Friday started well. Wait, backup. Friday started awfully. Any moment on your fishin day off spent in the Department Of Motor Vehicle is one less moment on the water and therefore shear tortue. After that is started well in that I landed a carp rather quickly on another iteration of my headstand fly that I have been working on for over a year now and just can't get right.

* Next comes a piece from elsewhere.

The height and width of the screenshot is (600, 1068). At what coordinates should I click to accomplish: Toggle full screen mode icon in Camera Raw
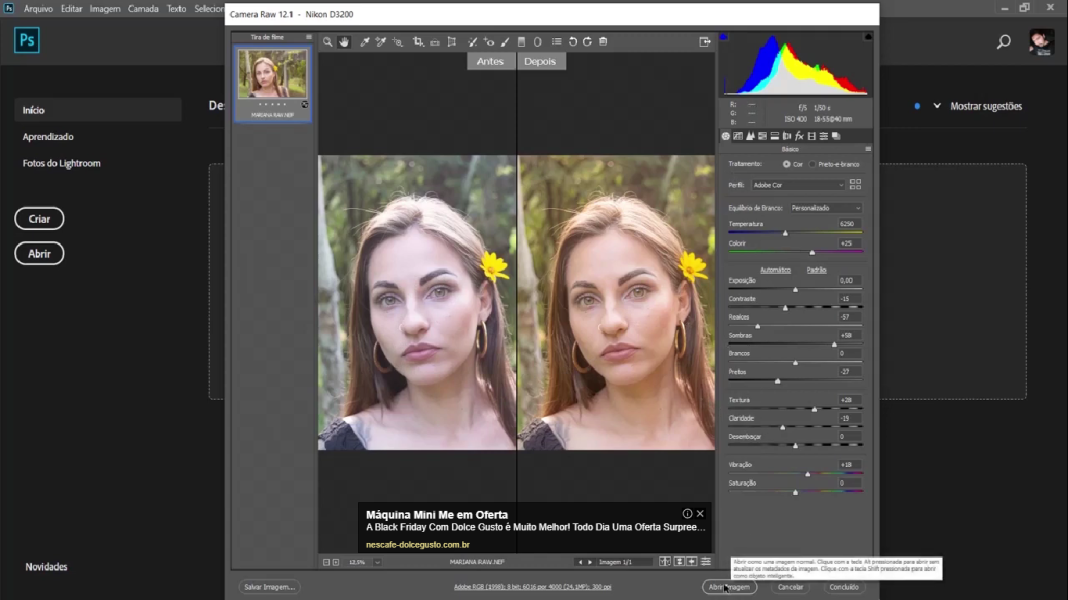[703, 42]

After that things slowed down considerably. I hooked and lost a couple more but mainly I got fixated on a couple of very large carp I found and wasted allot of time on a hope and a dream. It is pretty rare to find very very large (I am positive they were 30lb class) on my river in a fish-able situation. They were onto me almost immediately but I couldn't drag myself away and three hours later I emerged from a tunnel-vision state to discover that much of the day was gone. Worthy cause?
Things got extremely interesting when after a couple more stops I found a big pod (at least 15) tailing furiously in a 2 foot deep side-water with some slow cruisers and shallow snoozers on the side. I may stumble on a situation like this 2 or three times a year on my river and my hands were shaking as I tied on my first fly. And my second fly. And my third fly. Every presentation resulted in my target fleeing in absolute terror the second they saw the fly. I was ready to cry when eventually I stumbled upon the solution.
The first half of the solution was a very small very discrete un-weighted olive soft-hackle on a size 8 scorpion gaper. This gives you the body length of a size 12 or 14 nymph with a carp worthy gape and wire-gauge. Un-weighted soft-hackles have saved my butt so many times this year, I am not sure why it took me so long.
The second part of the solution was a presentation I call "On The Rise".
I learned this presentation last year in Oregon with John Montana and when it works it is by far and away my favorite take. To trigger a rising take you try and drop and draw a lightly weighted fly on a slow arc parallel and down past the side of a tailing or slow cruising carp's head. When the fly gets close to the mouth you slowly raise the rod and increase the draw so that it reverses course and arcs upward. Perhaps this mimics the action of a rising nymph. Perhaps it is just a trigger. Who cares. The sight of one (or two in this case) carp surging upward with mouth and gills pulsating furiously it is truly a sight to behold.